Thursday, February 20, 2014

Get lucky


Sometimes, when things get a little hectic, it's nice to have a reliable, easy source of frictionless happiness at hand. And these days are, arguably, hectic. With snowstorms dissolving child-care networks up and down the coast, with many application deadlines fixed around March 1, and with a stomach virus making the rounds in Baltimore, it sometimes feels as though things are barely hanging together. You may have your own ways of dealing with such stress. But for my part, I simply try to call up an image of the guitarist to Pharrell Williams' left in the video to Daft Punk's wildly popular 'Get Lucky.'

You probably know the song, even if you don't think you do. It's the one that took sports arenas by storm last fall, sustaining fans during intermissions with its infectious and buoyant beat. And while not everyone is a fan, many are: indeed, Daft Punk (two Frenchmen, who have always worn helmets when in public or onscreen) rode the popularity of the song to a raft of Grammy nominations. I can see why: just last night, as L., Cleo and I took in the first half of the final home game of the Hopkins women's basketball season, the song came on during a time out, and I broke into a smile just as wide as the one that the guitarist maintains for most of the video.
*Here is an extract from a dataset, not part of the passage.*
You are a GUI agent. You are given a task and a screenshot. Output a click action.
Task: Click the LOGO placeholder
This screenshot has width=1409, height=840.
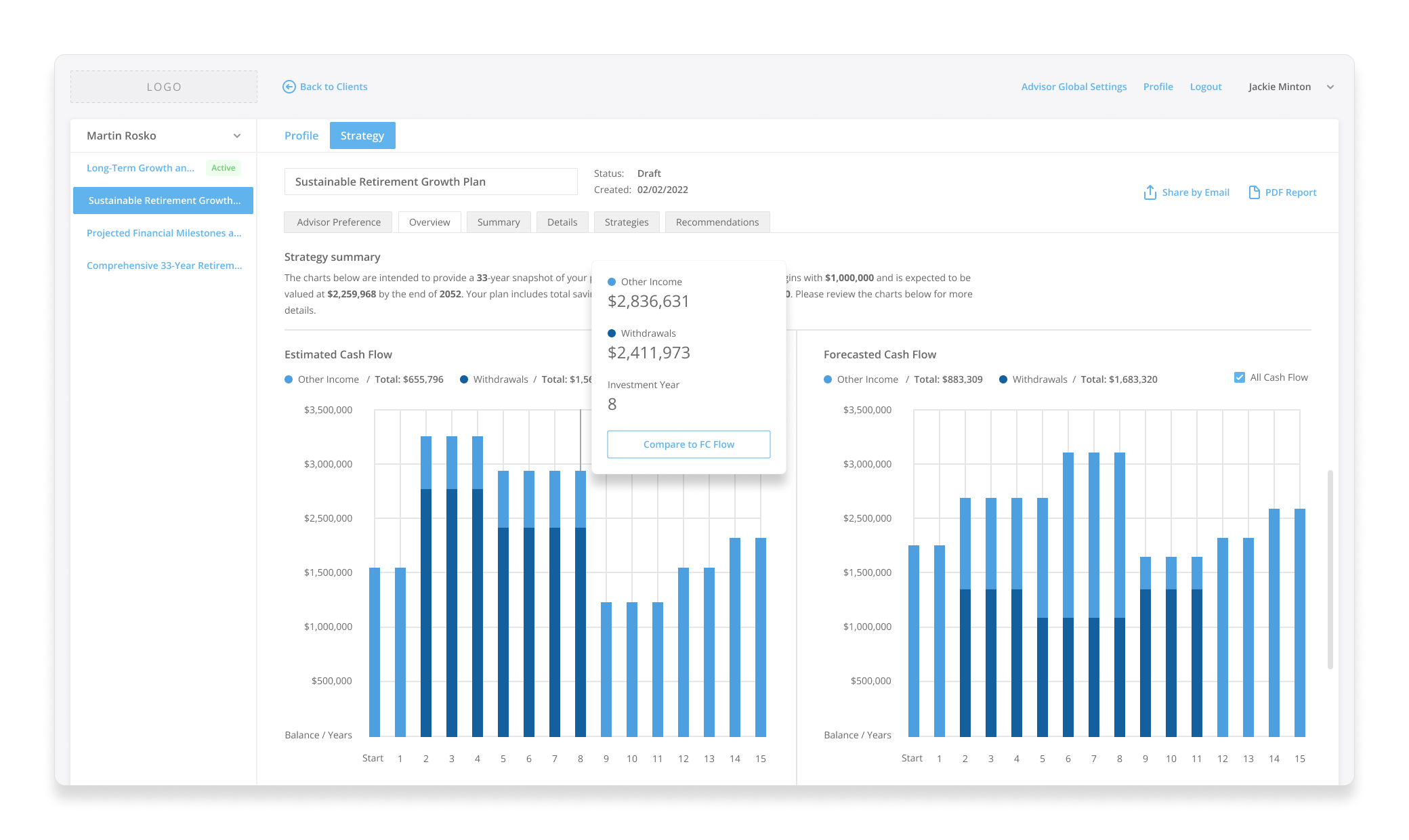[x=164, y=87]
So a song, or even an image of a song, can sustain. But then again, I'm lucky enough that I don't even need to rely, at all times, on such a prop. After the melody dissipated, and the referee's whistles called the teams back to the court, Cleo was still wriggling, working her way through the natural hole in my crossed legs that she called a portal to the world of mummy tombs. A minute later, she was giving me and L. quick fictive hairdos, as if we were Cinderella's stepsisters preparing for the ball - and just two minutes after that, she peered meaningfully at the hardwood, and brought forth a vigorous 'Go Hop!' that just barely rose above the echo of the dribbled ball and the squeak of sneakers.

In other words: yeah, it's nice to maintain a fixed image of happiness to which one can return, as if to a well. But it's also a wonderful thing to have a little 4-year-old who bubbles over, at most moments, with a natural ebullience that, while it may not win any Grammies, somehow needs no enhancement through production or stage lighting.